* [What the task asks]: Word for word, set down every line of the entries below from the line with "How do I perform: Enable" to the line with "The width and height of the screenshot is (524, 293).", including both, and no other line.
(Beginning of Supplied material)
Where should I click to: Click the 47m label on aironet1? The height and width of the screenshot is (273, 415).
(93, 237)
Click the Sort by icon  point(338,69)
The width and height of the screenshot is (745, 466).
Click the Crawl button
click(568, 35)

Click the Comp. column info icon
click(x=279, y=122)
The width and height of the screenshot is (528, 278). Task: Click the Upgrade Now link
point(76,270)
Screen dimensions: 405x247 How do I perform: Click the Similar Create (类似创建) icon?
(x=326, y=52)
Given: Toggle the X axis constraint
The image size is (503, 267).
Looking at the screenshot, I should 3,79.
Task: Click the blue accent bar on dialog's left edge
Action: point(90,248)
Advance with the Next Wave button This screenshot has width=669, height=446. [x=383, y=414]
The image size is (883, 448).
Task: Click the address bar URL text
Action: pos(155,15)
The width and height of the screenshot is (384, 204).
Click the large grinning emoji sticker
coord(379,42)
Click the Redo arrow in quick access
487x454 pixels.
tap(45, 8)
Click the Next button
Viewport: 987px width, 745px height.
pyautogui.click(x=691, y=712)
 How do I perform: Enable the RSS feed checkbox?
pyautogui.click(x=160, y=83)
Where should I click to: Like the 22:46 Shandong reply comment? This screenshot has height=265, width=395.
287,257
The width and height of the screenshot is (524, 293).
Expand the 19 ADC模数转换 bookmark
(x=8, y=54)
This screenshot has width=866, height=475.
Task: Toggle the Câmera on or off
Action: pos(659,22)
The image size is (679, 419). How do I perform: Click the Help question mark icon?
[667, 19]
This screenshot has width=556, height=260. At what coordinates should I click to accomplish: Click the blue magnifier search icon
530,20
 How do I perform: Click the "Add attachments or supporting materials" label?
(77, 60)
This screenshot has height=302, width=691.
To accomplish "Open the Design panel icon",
(End of Supplied material)
* [The answer]:
 How do I perform: Enable the RSS feed checkbox?
pyautogui.click(x=160, y=83)
Where should I click to: Like the 22:46 Shandong reply comment? This screenshot has height=265, width=395.
287,257
The width and height of the screenshot is (524, 293).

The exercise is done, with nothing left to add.